Note:
This topic has been translated from a Chinese forum by GPT and might contain errors.
Original topic: 主键从int改为bigint
【TiDB Usage Environment】Production Environment
【TiDB Version】5.4.0
【Reproduction Path】What operations were performed when the issue occurred
【Encountered Issue: Issue Phenomenon and Impact】
Need to change the primary key of a table with 180 million rows from int to bigint. Are there any precautions? Will it lock the table?
【Resource Configuration】Go to TiDB Dashboard - Cluster Info - Hosts and take a screenshot of this page
【Attachments: Screenshots/Logs/Monitoring】
This belongs to physical DDL. The characteristics of physical DDL are that it takes a long time to execute, and the execution time is related to the amount of data in the table, machine configuration, and business load. Executing physical DDL will affect the business load in two specific ways. On one hand, it needs to read data from TiKV and write new data, which will consume TiKV’s CPU and I/O resources. On the other hand, the TiDB node where the DDL Owner is located needs to perform corresponding calculations, thus consuming more CPU resources.
When executing physical DDL (including adding indexes or changing column types), appropriately adjusting the following system variables can balance the DDL execution speed and its impact on business load:
tidb_ddl_reorg_worker_cnt
: This variable is used to set the number of reorg workers for DDL operations, controlling the concurrency of backfilling.
tidb_ddl_reorg_batch_size
: This variable is used to set the batch size during the re-organize
phase of DDL operations to control the amount of data backfilled.
Recommended values:
- In the absence of other loads, if you need to complete
ADD INDEX
as soon as possible, you can increase the values of tidb_ddl_reorg_worker_cnt
and tidb_ddl_reorg_batch_size
appropriately, for example, setting the two variables to 20
and 2048
respectively.
- In the presence of other loads, if you need to minimize the impact of
ADD INDEX
on other business operations, you can decrease the values of tidb_ddl_reorg_worker_cnt
and tidb_ddl_reorg_batch_size
appropriately, for example, setting the two variables to 4
and 256
respectively.
There is also a basic pitfall to remind you of:
- When multiple DDL statements are executed together, the latter DDL statements will be relatively slow.

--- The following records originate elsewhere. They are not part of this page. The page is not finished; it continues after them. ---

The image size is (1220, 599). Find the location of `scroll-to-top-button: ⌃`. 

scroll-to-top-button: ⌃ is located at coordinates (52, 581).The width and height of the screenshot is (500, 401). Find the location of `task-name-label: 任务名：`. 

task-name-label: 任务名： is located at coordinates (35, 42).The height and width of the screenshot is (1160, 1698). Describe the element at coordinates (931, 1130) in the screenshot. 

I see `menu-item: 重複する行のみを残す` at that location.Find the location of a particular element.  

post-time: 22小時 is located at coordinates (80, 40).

The reason is that DDL operations in the current TiDB cluster are executed serially.
集群管理 FAQ | PingCAP 文档中心
Do it during off-peak business hours.
It is recommended to upgrade the version before making changes, as the new version changes particularly quickly.
That’s true.
However, upgrading the version just to change a character type seems a bit excessive, haha.

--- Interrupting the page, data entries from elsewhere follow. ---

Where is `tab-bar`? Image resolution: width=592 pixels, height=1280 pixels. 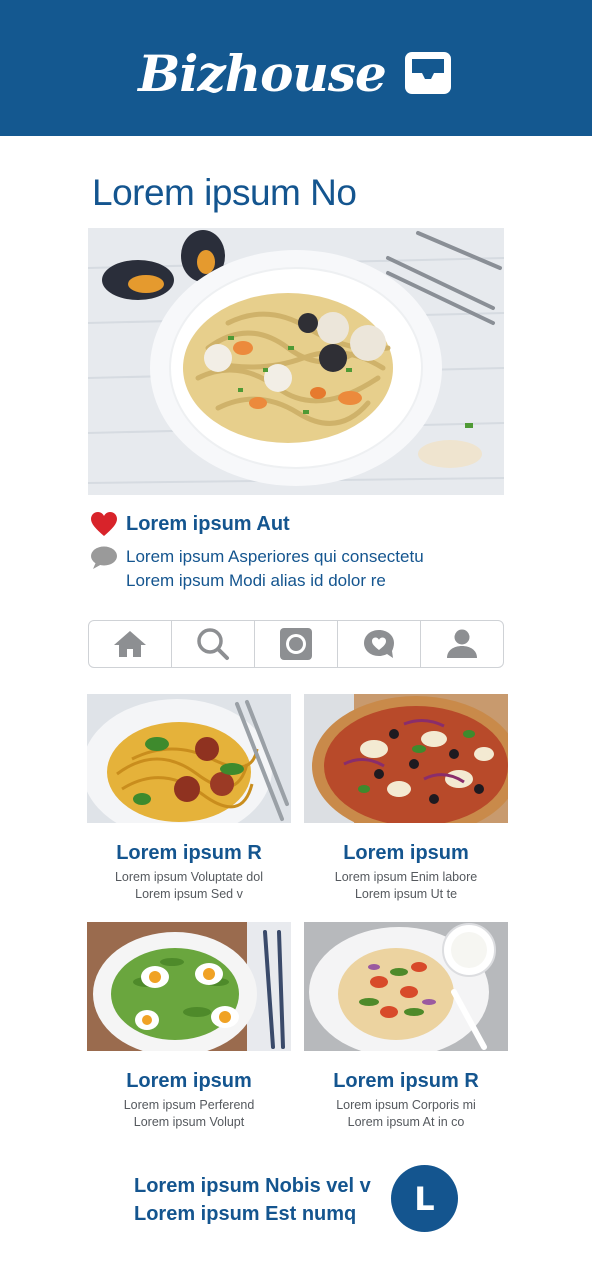 tab-bar is located at coordinates (296, 644).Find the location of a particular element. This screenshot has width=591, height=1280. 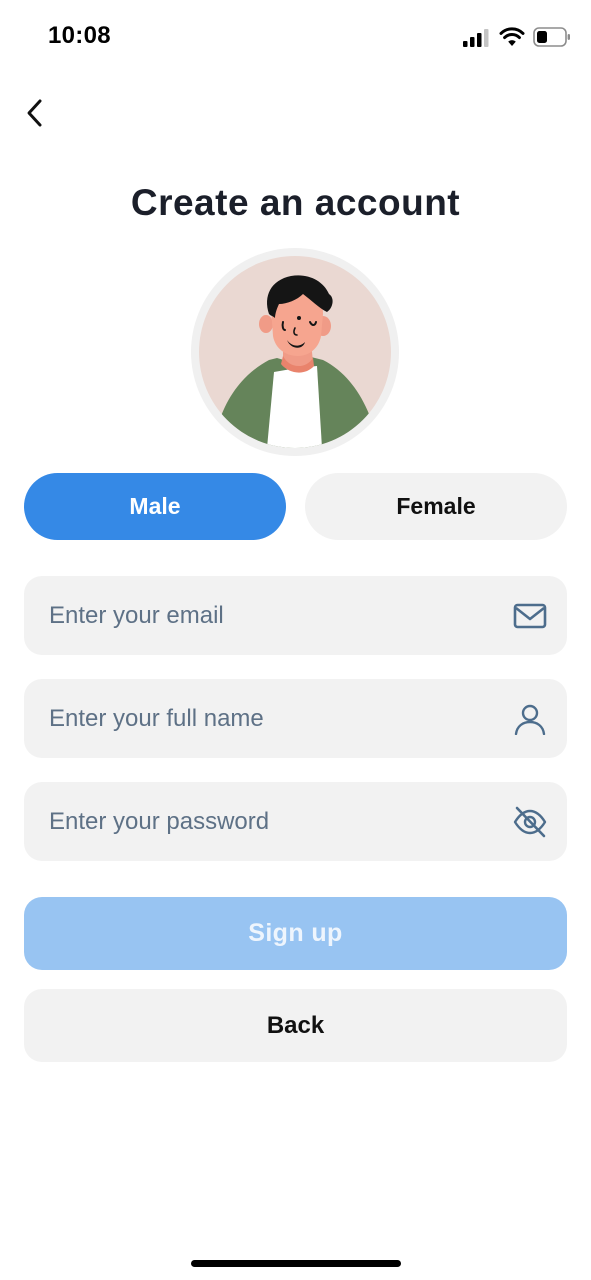

gender-female-label: Female is located at coordinates (436, 506).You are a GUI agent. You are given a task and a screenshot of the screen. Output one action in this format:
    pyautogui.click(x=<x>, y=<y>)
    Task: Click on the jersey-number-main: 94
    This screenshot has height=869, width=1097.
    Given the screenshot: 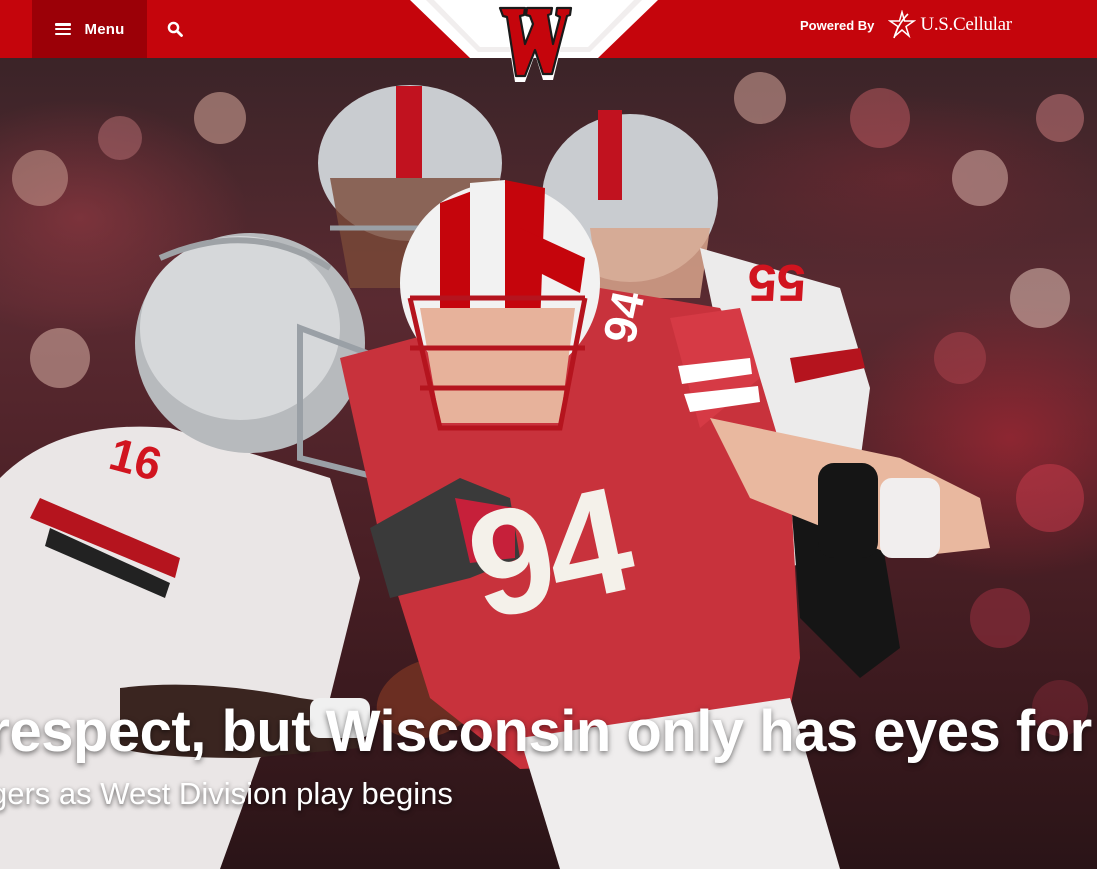 What is the action you would take?
    pyautogui.click(x=548, y=553)
    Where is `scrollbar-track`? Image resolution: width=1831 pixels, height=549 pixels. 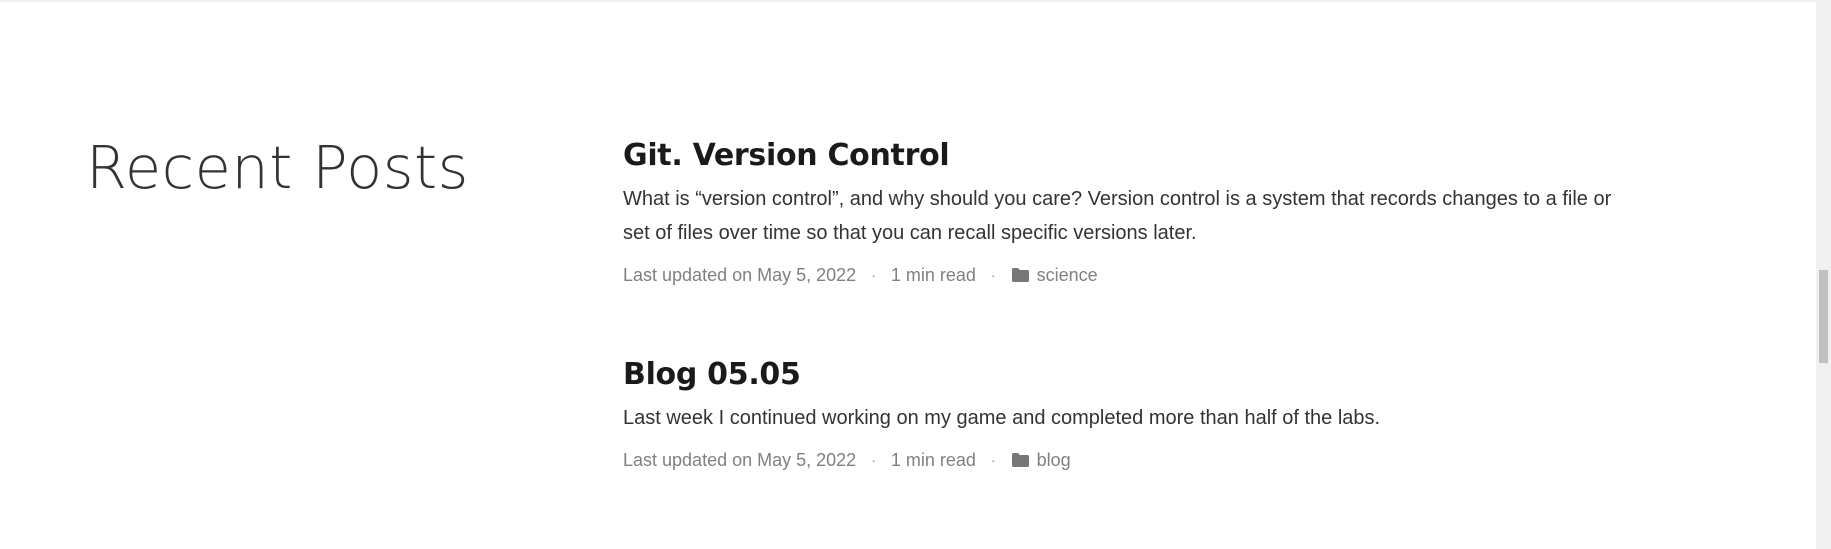 scrollbar-track is located at coordinates (1824, 274).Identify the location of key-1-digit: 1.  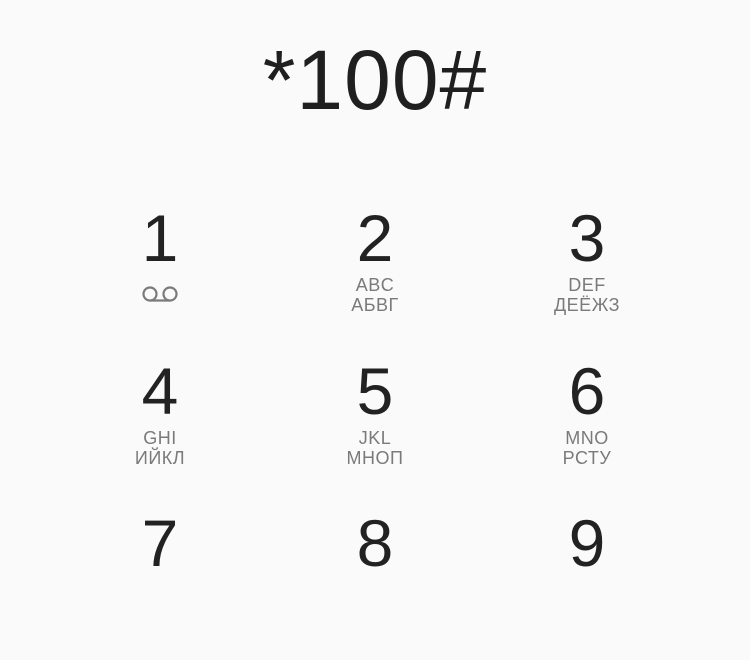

Just add it during a low business peak period.
Yes, during off-peak business hours, start running it, then increase the backfill parameters to make it run faster, and it will be fine.
Choose a low-traffic period to handle it.

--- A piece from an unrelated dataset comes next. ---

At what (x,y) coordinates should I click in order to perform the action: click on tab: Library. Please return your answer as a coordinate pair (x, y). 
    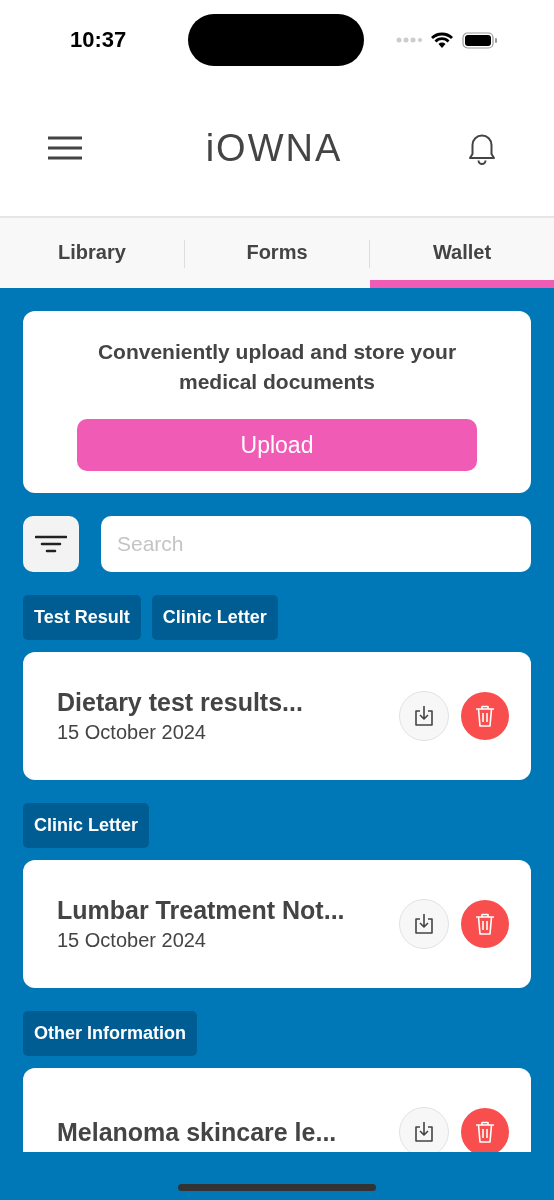
    Looking at the image, I should click on (92, 253).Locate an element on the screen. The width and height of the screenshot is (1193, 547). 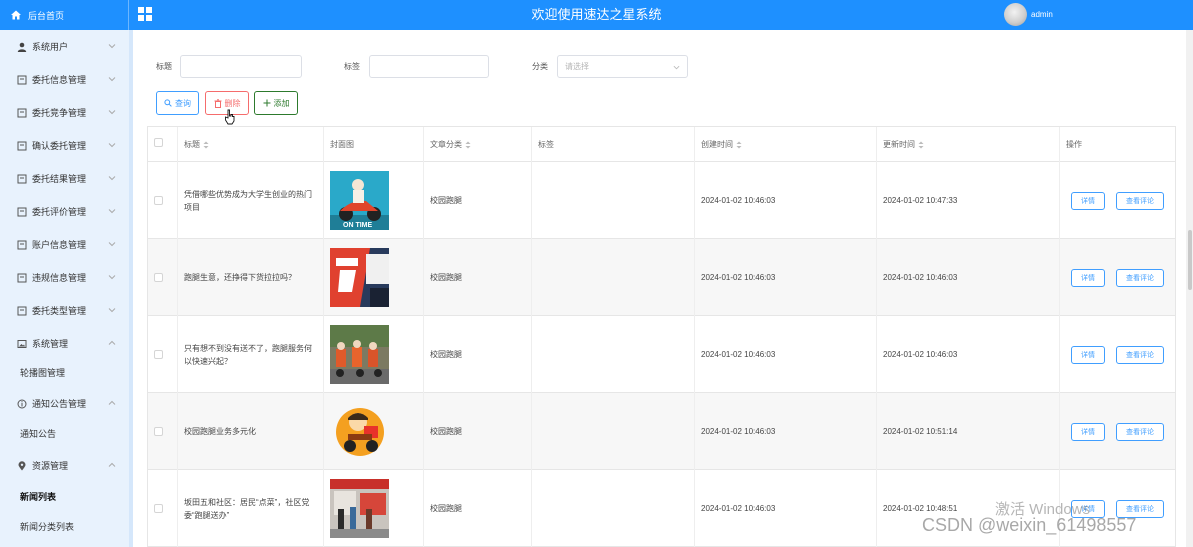
tag-filter-label: 标签 is located at coordinates (352, 66).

It is estimated that the time will be very long, so it is recommended to have an expectation. It is suggested to increase the tidb_ddl_reorg_worker_cnt and tidb_ddl_reorg_batch_size parameters during off-peak periods for backfill execution.
Additionally, the rollback might also take a long time.
Thank you for the explanation.
It depends on personal choice. In our project, if it feels slow, we just upgrade to a new version, and it becomes much faster. The client is very satisfied. 
In TiDB, all supported DDL changes are executed online, so they shouldn’t be slow, right?